But how can companies tell if their client numbers are really as good (or bad) as they look?
In this article, we’ll be going over five key customer metrics you should be measuring as a business. They’re gleaned from Printivo, a leading digital design and prints outfit in Nigeria.
These customer metrics will give you a better view of where you’re at with your customer acquisition efforts, and help you decide what you actually need to do more (or do differently).
1. Customer Acquisition Cost (CAC)
The Customer Acquisition Cost (CAC) measures the cost of acquiring a single customer. It takes the total amount you have spent on marketing and other efforts put into gaining new customers and divides it by the number of customers they have gained for your business.
Here’s an example illustrating this metric. Let’s say your business has spent ₦500,000 on market research, branding, and marketing aimed at gaining customers. This drive gets you about 50 new customers. If we employ the CAC formula, we’ll find that it cost you ₦10,000 to acquire one customer.
Of course, you’ll want your CAC to be on the low side. One way to achieve this will be to make your marketing more specific. In other words, focus on the specific groups (demographics) that are likely to purchase your products and services, instead of just marketing to everyone in your path.
We’ll come back to the significance of the CAC shortly.
2. Average Order Value (AOV)
This is a measure of the amount that each customer spends when they order things from your website. To obtain this metric, divide the total revenue you get from all orders by the number of customers who place orders at your store.

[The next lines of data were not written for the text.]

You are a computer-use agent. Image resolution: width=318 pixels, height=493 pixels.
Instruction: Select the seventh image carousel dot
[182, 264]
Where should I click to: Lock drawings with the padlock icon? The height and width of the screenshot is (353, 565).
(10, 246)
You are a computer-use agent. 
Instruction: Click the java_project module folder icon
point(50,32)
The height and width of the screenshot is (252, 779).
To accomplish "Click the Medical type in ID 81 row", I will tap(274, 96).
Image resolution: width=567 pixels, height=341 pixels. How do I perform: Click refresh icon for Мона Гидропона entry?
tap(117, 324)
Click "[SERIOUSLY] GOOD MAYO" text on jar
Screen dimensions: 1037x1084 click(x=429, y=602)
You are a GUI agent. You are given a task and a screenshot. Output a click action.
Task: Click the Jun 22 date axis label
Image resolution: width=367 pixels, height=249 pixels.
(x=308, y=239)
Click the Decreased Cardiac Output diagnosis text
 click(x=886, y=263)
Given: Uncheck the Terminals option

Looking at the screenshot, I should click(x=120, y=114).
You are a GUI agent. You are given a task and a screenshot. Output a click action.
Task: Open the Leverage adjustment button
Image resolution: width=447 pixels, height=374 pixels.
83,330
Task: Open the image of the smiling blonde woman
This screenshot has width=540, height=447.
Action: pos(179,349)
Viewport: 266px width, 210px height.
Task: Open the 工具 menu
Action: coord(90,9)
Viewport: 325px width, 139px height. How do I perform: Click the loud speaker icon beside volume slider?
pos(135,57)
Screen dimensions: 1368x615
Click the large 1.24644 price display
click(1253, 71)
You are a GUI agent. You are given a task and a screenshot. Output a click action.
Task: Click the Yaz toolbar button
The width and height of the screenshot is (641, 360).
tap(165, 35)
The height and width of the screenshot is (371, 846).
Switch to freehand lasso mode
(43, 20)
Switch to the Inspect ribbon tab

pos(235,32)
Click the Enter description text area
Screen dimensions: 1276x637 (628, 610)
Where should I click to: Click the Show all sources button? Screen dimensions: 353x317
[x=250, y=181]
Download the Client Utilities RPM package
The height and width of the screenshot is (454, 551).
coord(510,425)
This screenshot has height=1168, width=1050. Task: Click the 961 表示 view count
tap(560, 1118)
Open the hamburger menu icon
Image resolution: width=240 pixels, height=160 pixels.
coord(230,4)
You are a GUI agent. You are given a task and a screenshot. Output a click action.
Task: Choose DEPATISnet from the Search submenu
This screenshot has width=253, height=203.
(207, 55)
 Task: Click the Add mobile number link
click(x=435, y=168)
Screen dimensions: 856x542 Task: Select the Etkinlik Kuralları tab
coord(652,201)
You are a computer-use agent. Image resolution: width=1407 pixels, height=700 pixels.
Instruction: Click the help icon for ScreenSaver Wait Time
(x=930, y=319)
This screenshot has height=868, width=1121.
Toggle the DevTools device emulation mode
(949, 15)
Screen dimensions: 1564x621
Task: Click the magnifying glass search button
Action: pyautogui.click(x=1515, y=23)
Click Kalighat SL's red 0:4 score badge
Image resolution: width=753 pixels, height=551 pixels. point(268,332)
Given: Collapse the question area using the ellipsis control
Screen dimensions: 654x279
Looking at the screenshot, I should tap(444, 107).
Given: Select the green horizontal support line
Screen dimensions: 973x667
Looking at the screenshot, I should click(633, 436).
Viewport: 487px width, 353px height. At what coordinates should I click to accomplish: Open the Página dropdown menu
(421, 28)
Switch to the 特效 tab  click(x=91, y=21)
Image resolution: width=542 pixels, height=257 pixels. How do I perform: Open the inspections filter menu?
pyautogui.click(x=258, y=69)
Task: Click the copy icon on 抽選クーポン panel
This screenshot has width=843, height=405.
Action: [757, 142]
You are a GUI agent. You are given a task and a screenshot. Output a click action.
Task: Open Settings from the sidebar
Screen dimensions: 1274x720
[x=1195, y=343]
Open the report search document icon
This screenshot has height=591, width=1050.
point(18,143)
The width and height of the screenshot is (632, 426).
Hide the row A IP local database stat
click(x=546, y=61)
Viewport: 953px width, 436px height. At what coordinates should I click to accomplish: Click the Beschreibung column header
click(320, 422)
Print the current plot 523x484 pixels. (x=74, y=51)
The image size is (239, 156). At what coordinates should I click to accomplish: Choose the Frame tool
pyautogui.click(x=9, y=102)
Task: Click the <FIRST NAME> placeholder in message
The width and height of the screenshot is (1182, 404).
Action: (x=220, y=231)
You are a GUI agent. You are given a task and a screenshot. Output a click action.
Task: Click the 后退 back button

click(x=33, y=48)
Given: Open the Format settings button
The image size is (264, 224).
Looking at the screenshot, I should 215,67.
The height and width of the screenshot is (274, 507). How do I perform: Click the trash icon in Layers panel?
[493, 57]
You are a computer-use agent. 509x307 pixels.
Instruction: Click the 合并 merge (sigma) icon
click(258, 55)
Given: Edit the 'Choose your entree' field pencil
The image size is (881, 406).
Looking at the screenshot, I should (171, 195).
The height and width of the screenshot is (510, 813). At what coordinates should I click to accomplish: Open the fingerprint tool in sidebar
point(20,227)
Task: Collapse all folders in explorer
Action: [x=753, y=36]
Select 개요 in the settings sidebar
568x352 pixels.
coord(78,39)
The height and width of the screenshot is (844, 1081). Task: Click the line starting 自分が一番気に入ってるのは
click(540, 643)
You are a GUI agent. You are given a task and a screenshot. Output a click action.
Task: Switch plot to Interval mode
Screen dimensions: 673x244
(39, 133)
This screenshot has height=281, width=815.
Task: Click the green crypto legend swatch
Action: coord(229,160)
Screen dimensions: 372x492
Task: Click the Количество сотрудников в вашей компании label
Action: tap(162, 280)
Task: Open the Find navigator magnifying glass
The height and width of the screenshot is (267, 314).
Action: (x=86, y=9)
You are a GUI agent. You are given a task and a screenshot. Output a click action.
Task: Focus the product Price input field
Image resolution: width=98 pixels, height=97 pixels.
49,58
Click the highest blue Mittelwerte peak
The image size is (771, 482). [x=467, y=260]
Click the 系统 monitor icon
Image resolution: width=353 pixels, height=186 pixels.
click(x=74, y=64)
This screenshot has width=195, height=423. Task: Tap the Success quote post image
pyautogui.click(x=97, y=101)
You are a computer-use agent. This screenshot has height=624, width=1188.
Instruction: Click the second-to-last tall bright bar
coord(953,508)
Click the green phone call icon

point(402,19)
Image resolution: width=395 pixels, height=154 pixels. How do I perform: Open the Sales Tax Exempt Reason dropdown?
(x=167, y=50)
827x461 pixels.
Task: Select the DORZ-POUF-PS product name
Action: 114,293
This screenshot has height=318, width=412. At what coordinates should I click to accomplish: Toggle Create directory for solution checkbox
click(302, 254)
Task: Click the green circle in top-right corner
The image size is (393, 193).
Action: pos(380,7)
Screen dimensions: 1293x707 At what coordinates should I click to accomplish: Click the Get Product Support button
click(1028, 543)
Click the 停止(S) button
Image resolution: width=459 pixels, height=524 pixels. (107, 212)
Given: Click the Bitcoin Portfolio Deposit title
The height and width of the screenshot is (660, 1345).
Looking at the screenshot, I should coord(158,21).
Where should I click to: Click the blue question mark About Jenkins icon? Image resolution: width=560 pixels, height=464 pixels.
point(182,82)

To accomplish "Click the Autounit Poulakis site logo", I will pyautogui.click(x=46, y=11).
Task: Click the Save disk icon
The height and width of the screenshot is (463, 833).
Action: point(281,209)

So if you’ve gotten orders worth ₦600,000 from all 600 customers who have made purchases last month, the Average Order Value (AOV) for each customer from that month is ₦1,000.
How do you increase your AOV?
Try upselling: offer them higher quality (i.e. higher-end) versions of the product they’ve bought from you. Those versions will cost more, but if your customers appreciate the superior quality, they’ll buy. This means more value generated per customer, and ultimately, higher AOVs.
You could also try cross-selling: offer customers goods or services that are good additions to the ones they’ve already bought. For example, some nice sneakers to go along with the sporty tops you’ve sold them.
3. Conversion Rate (CR)
In marketing-speak, conversions refer to actions that businesses want their target audience to take. They may include the purchase of an ebook, email signup, registration for an event, or the purchase of a product.
This measure is especially important in the world of online marketing, where businesses are always trying to up their conversion numbers. Websites or apps may be aiming for multiple kinds of conversions; for instance, they may be seeking both product purchases and registrations for an upcoming seminar.
So what’s a conversion rate? It’s the number of times a conversion happens, divided by the number of visitors to the website. If there are 100,000 visitors to a website in one month and there are 1,000 product purchases in that site in the same period, the conversion rate will be 0.01, or 10%.
You can increase your conversion rates by selling more stuff that people really want to buy (and taking out the ones they aren’t buying), and by attracting them with nice offers. Also, make sure that your website is easy to navigate.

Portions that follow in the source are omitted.